## START TASK INPUT

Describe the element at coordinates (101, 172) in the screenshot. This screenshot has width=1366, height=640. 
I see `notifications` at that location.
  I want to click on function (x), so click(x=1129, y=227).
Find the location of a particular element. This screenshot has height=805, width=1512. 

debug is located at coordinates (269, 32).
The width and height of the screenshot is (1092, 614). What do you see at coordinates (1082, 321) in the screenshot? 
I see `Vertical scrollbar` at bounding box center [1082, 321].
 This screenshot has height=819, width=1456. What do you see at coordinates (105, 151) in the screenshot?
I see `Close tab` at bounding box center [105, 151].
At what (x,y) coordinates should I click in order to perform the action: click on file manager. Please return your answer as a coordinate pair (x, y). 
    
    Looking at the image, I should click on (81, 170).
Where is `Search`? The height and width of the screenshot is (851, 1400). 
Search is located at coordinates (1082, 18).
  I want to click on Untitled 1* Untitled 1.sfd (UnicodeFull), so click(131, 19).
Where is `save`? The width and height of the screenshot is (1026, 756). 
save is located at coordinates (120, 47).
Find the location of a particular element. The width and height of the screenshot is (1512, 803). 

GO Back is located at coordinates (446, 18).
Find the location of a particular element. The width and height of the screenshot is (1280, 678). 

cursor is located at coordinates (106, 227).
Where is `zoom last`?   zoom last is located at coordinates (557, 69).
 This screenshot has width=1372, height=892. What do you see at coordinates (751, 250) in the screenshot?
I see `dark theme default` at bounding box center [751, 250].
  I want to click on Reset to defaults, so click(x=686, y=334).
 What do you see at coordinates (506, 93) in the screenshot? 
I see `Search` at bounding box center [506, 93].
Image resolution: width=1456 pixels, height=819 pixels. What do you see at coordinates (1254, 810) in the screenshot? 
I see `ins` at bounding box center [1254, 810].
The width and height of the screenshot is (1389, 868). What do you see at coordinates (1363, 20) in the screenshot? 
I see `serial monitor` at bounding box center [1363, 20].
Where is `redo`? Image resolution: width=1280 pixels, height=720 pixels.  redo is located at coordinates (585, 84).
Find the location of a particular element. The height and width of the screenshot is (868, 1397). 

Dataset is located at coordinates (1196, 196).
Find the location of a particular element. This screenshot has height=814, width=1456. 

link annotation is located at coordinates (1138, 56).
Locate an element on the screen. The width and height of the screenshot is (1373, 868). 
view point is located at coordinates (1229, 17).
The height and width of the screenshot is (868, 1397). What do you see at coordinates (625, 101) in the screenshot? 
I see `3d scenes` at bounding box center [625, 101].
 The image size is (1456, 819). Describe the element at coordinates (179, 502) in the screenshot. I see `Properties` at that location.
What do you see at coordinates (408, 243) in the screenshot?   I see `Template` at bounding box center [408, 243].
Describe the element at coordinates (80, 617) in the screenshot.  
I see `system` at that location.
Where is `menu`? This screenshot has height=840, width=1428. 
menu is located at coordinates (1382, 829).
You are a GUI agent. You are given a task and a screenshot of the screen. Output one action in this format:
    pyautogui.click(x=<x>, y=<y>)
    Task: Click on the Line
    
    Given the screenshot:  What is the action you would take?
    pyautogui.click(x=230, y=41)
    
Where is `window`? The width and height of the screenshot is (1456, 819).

## END TASK INPUT

WHAT YOU HAVE TO DO — Rewrite the listing above with "particular element" replaced by "specific element" wherever it occurs, leaving everything else unchanged.

RESULT OF THIS EXERCISE —
Describe the element at coordinates (101, 172) in the screenshot. This screenshot has width=1366, height=640. 
I see `notifications` at that location.
  I want to click on function (x), so click(x=1129, y=227).
Find the location of a specific element. This screenshot has height=805, width=1512. 

debug is located at coordinates (269, 32).
The width and height of the screenshot is (1092, 614). What do you see at coordinates (1082, 321) in the screenshot? 
I see `Vertical scrollbar` at bounding box center [1082, 321].
 This screenshot has height=819, width=1456. What do you see at coordinates (105, 151) in the screenshot?
I see `Close tab` at bounding box center [105, 151].
At what (x,y) coordinates should I click in order to perform the action: click on file manager. Please return your answer as a coordinate pair (x, y). 
    
    Looking at the image, I should click on (81, 170).
Where is `Search`? The height and width of the screenshot is (851, 1400). 
Search is located at coordinates (1082, 18).
  I want to click on Untitled 1* Untitled 1.sfd (UnicodeFull), so click(131, 19).
Where is `save`? The width and height of the screenshot is (1026, 756). 
save is located at coordinates (120, 47).
Find the location of a specific element. The width and height of the screenshot is (1512, 803). 

GO Back is located at coordinates (446, 18).
Find the location of a specific element. The width and height of the screenshot is (1280, 678). 

cursor is located at coordinates (106, 227).
Where is `zoom last`?   zoom last is located at coordinates (557, 69).
 This screenshot has width=1372, height=892. What do you see at coordinates (751, 250) in the screenshot?
I see `dark theme default` at bounding box center [751, 250].
  I want to click on Reset to defaults, so click(x=686, y=334).
 What do you see at coordinates (506, 93) in the screenshot? 
I see `Search` at bounding box center [506, 93].
Image resolution: width=1456 pixels, height=819 pixels. What do you see at coordinates (1254, 810) in the screenshot? 
I see `ins` at bounding box center [1254, 810].
The width and height of the screenshot is (1389, 868). What do you see at coordinates (1363, 20) in the screenshot? 
I see `serial monitor` at bounding box center [1363, 20].
Where is `redo`? Image resolution: width=1280 pixels, height=720 pixels.  redo is located at coordinates (585, 84).
Find the location of a specific element. The height and width of the screenshot is (868, 1397). 

Dataset is located at coordinates (1196, 196).
Find the location of a specific element. This screenshot has height=814, width=1456. 

link annotation is located at coordinates (1138, 56).
Locate an element on the screen. The width and height of the screenshot is (1373, 868). 
view point is located at coordinates (1229, 17).
The height and width of the screenshot is (868, 1397). What do you see at coordinates (625, 101) in the screenshot? 
I see `3d scenes` at bounding box center [625, 101].
 The image size is (1456, 819). Describe the element at coordinates (179, 502) in the screenshot. I see `Properties` at that location.
What do you see at coordinates (408, 243) in the screenshot?   I see `Template` at bounding box center [408, 243].
Describe the element at coordinates (80, 617) in the screenshot.  
I see `system` at that location.
Where is `menu`? This screenshot has height=840, width=1428. 
menu is located at coordinates (1382, 829).
You are a GUI agent. You are given a task and a screenshot of the screen. Output one action in this format:
    pyautogui.click(x=<x>, y=<y>)
    Task: Click on the Line
    
    Given the screenshot:  What is the action you would take?
    pyautogui.click(x=230, y=41)
    
Where is `window`? The width and height of the screenshot is (1456, 819).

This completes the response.